Directions: Copy word for word the lines in the records below, starting at the line with "This screenshot has width=450, height=593." and ending at the line with "Click step 2 系统信息设置 indicator". Skip the pictures.

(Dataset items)

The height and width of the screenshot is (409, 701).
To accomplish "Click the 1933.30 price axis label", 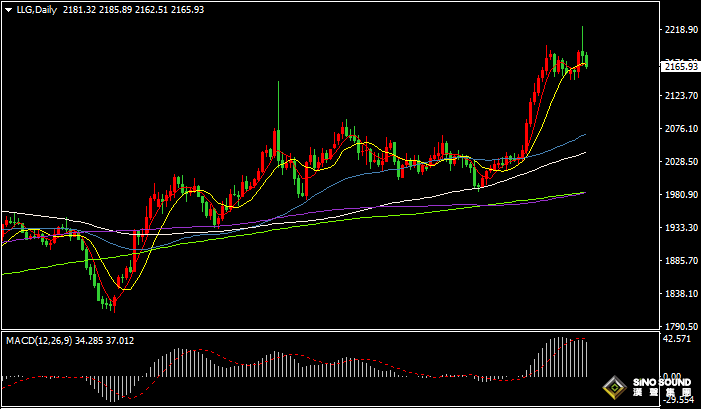I will click(x=680, y=228).
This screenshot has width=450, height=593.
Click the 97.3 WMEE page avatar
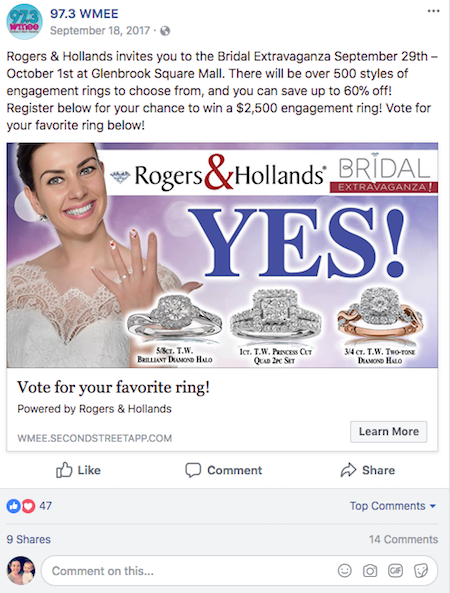(24, 22)
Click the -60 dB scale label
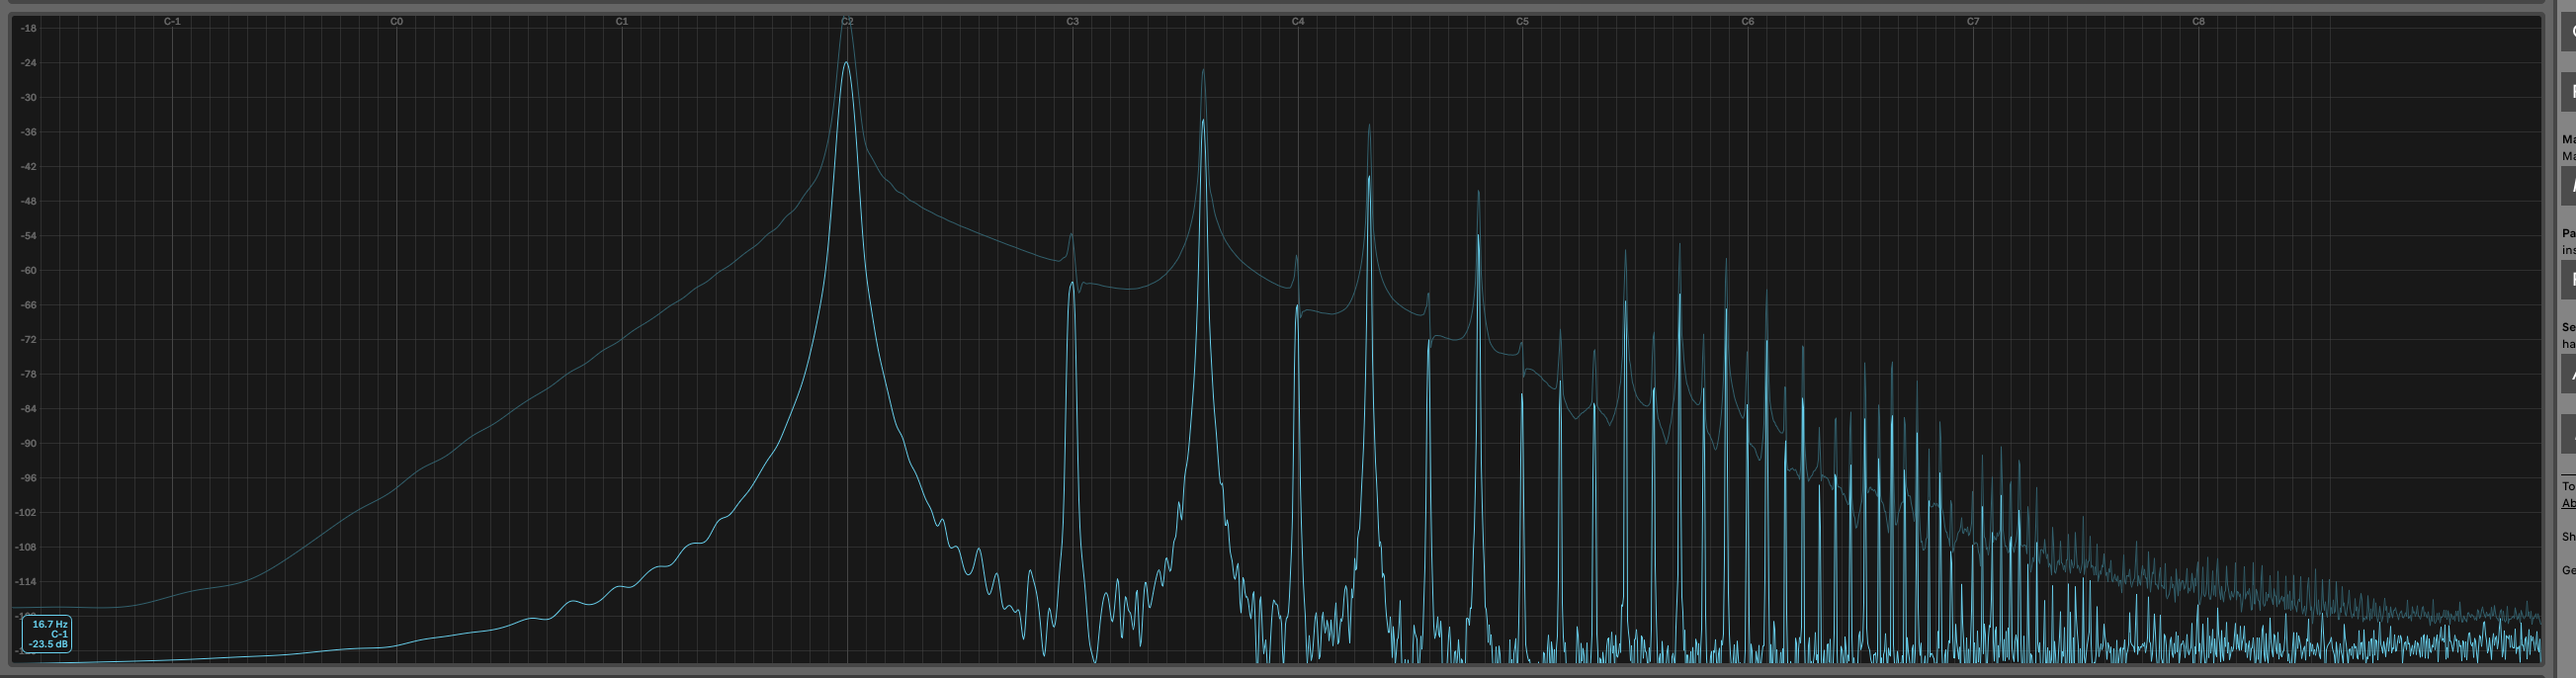Image resolution: width=2576 pixels, height=678 pixels. (x=28, y=271)
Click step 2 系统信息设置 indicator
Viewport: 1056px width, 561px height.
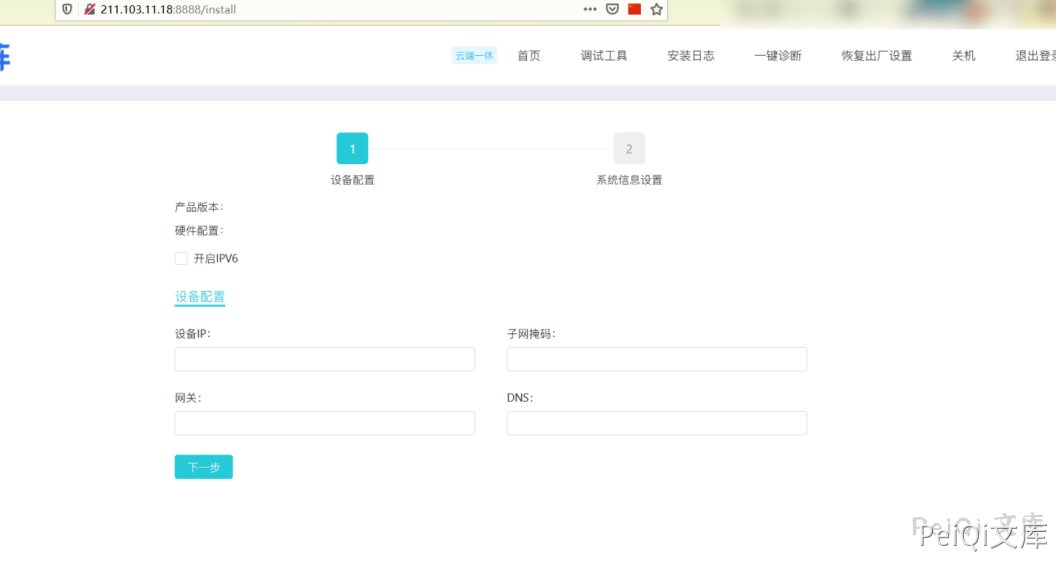629,149
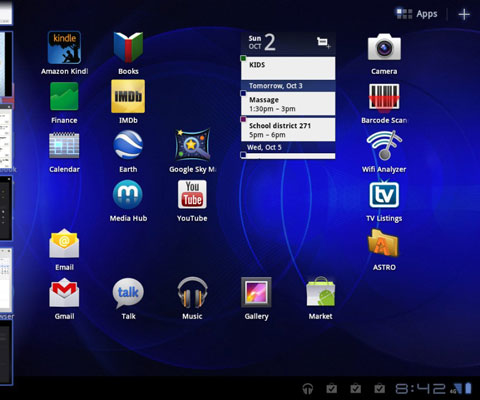Open the Massage calendar event
The width and height of the screenshot is (480, 400).
point(288,104)
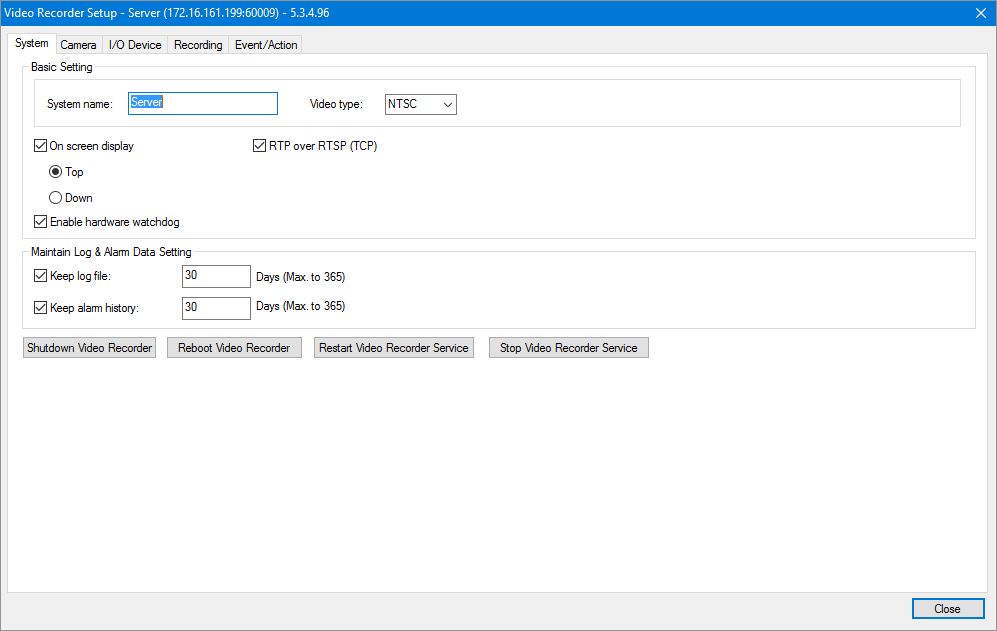The height and width of the screenshot is (631, 997).
Task: Focus the alarm history days field
Action: click(x=216, y=308)
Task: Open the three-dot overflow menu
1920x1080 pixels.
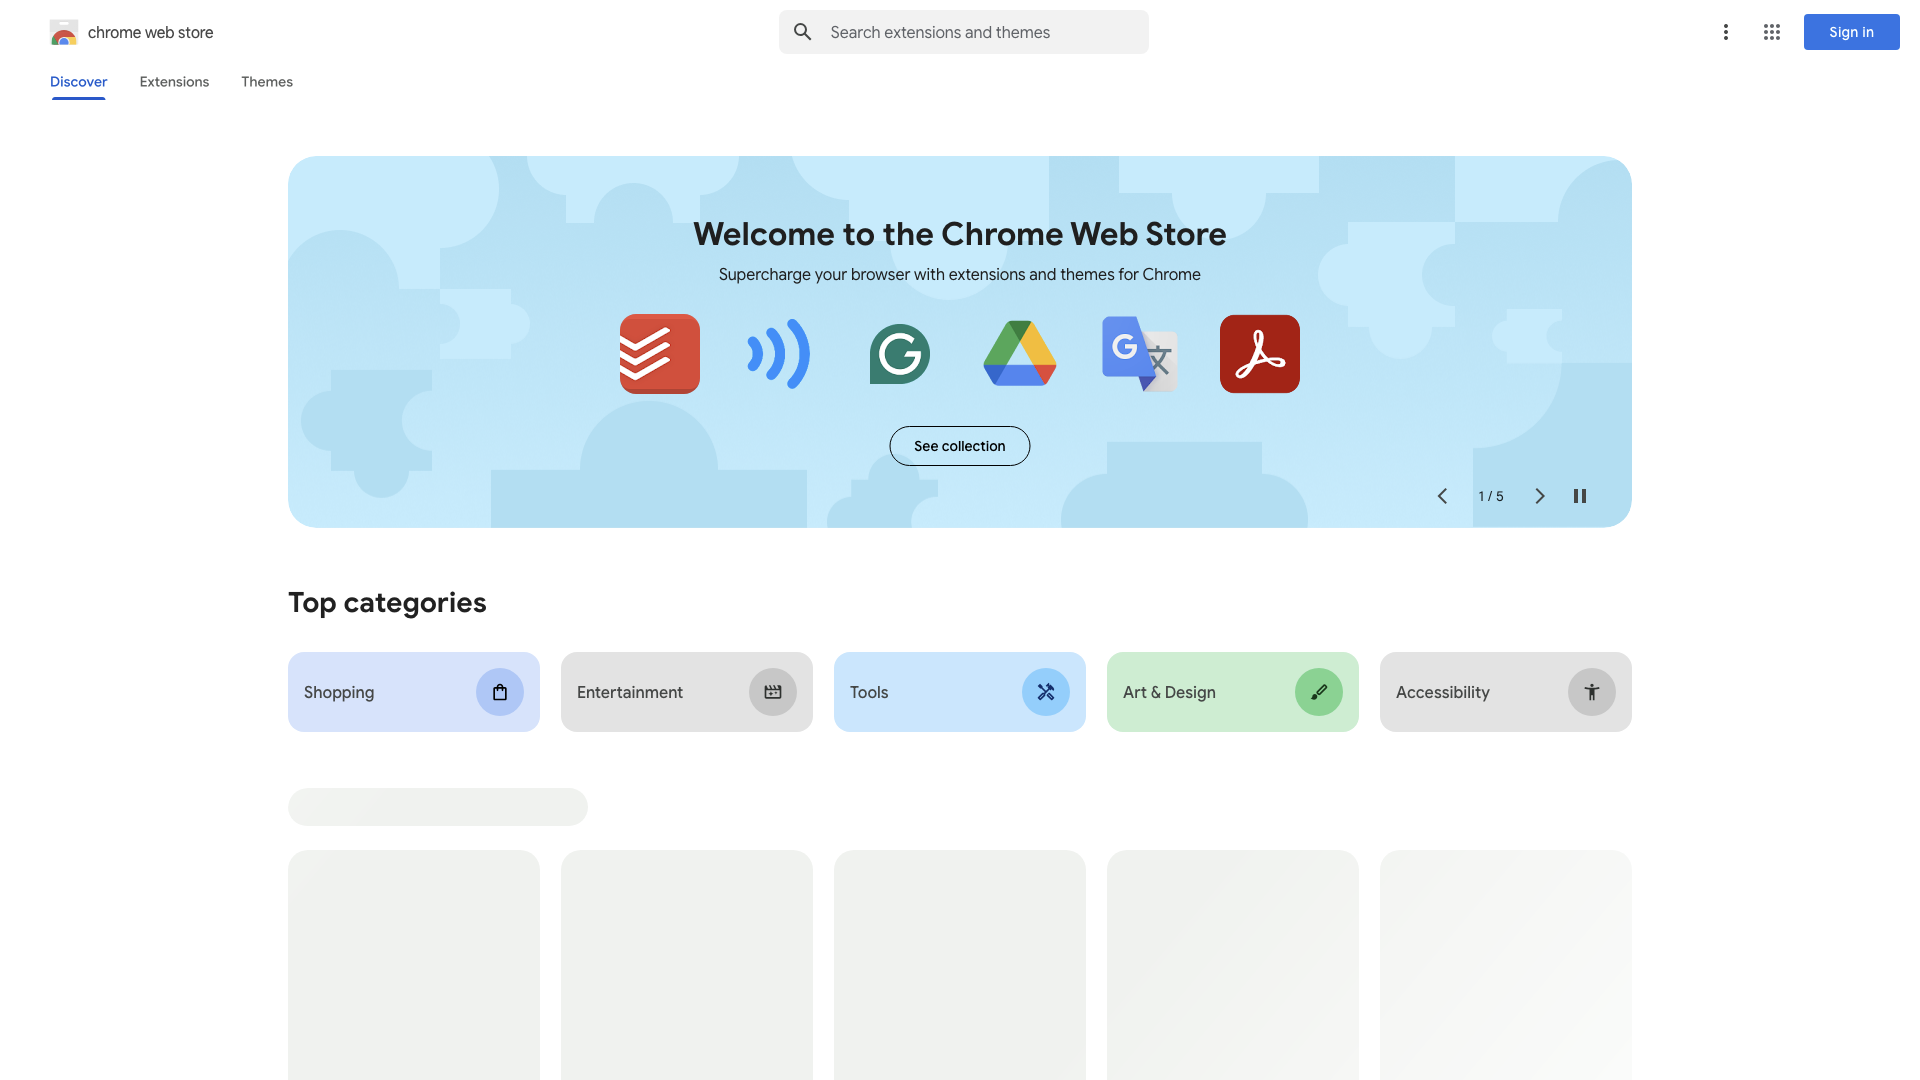Action: click(1726, 32)
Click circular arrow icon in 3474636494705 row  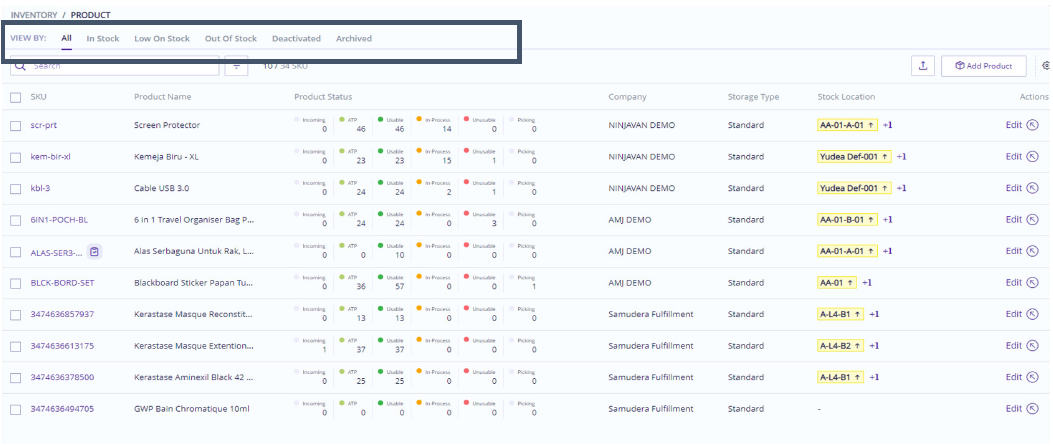(x=1033, y=408)
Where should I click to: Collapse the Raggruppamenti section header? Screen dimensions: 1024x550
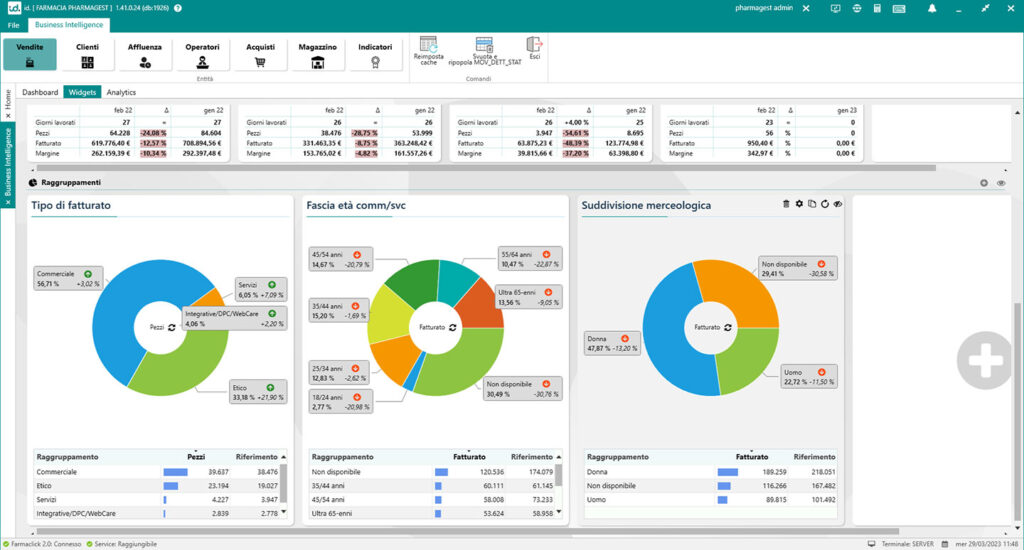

Solution to this exercise:
This screenshot has width=450, height=593.
Click the 97.3 WMEE page avatar
(24, 22)
Click the -60 dB scale label
Image resolution: width=2576 pixels, height=678 pixels. (x=28, y=271)
Click step 2 系统信息设置 indicator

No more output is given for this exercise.